Now a new fear was taking shape. To this point, none of the men had grasped the possibility that they could run short of food. The hunting had been poor all along, but that had seemed merely an annoyance, little more than a joke at the hunters' expense. No one anticipated that eventually the game (and the fish) might vanish altogether. The expedition's supplies still seemed bottomless. Early on, and without a second thought, Hall and Hawkins had thrown away hundreds of pounds of food to lighten their load. Two weeks later, the wreck of the
No Name
had cost one-third of the remaining supplies, but, with the endless portaging, the men continued to see their food stores as a burden rather than a blessing. “We have plenty of rations left,” Bradley wrote the day after Disaster Falls, “much more than we care to carry around the rappids, especially when they are more than a mile long.”

But Bradley, and everyone else, had missed the point. The men hated manhandling the boats and the tons of supplies because it was dangerous, exhausting work. Their complaints were fully justified. But in emphasizing how hard the work was, the men neglected the other side of the coin—how
slow
it was. The expedition confronted two enormous problems. The rapids were dangerous and getting worse, and the alternatives to running them—portaging or lining—were hard, slow work. For Powell and his men, the dilemma could hardly have been more stark. Move quickly or slowly. Drown or starve.
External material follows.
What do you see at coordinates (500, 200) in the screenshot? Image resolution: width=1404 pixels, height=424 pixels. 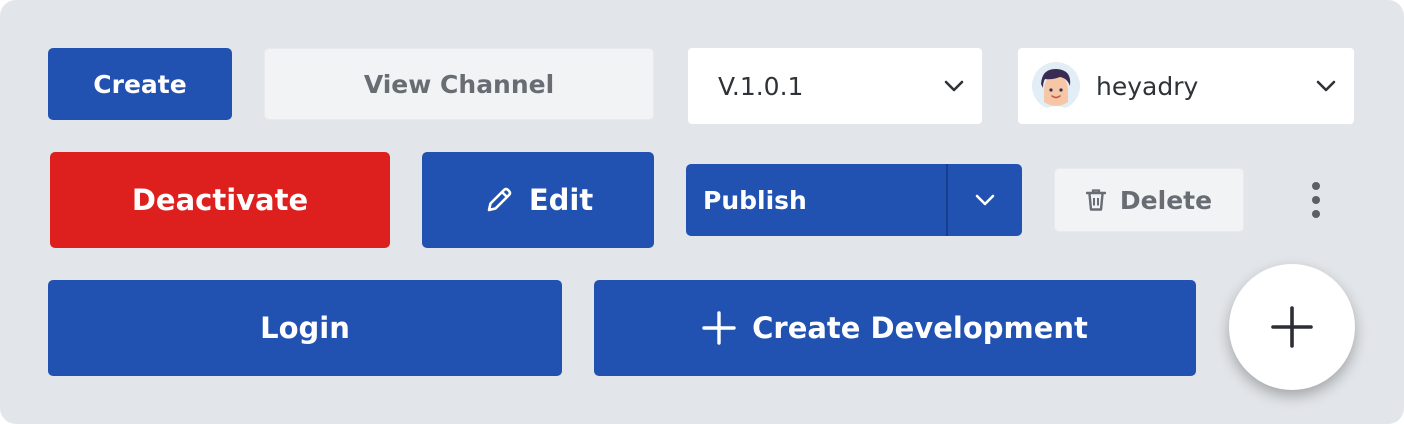 I see `pencil-icon` at bounding box center [500, 200].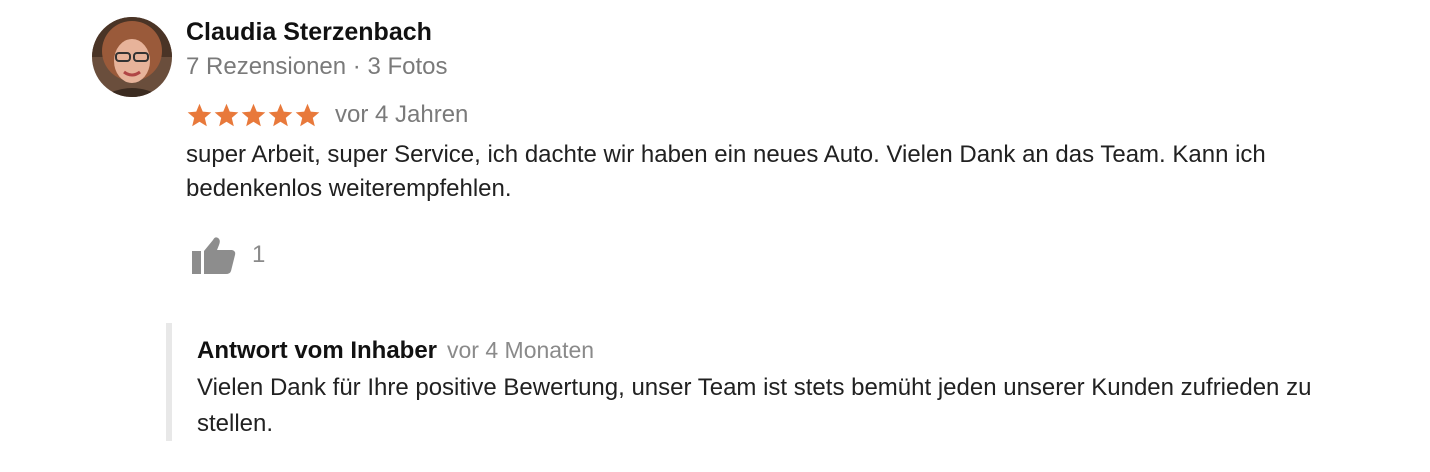 This screenshot has width=1430, height=472. What do you see at coordinates (318, 350) in the screenshot?
I see `owner-response-title: Antwort vom Inhaber` at bounding box center [318, 350].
On June 13, the men stayed in camp to recover from their labors and to dry their clothes and gear. It was a Sunday, Bradley noted, the first one they had honored by resting. That was presumably coincidence, Bradley complained, “for [I] don't think anyone in the party except myself keeps any record of time or events.” He was wrong about that—Sumner and Powell may have been writing in their own diaries at the same moment that Bradley set down his complaint—but he was right that for Powell, Sunday was just another day.

Powell had been raised in a devoutly religious household. Throughout his childhood, the family gathered twice a day to pray and read the Bible aloud. As a precocious young boy, Powell learned all four Gospels by heart. His father was a Methodist preacher who believed that the Bible was the unchallengeable word of God. The preacher and his equally pious wife named their son for John Wesley, the founder of Methodism, whose sermons put a heavy weight on the value of self-denial, sobriety, and hard work. Powell retained the discipline but abandoned the dogma, not by any overt act of rejection but simply by sloughing off the beliefs of his parents and moving on, as a snake unceremoniously abandons his outgrown skin. All religious doctrines, Powell came to believe, were “mythology.”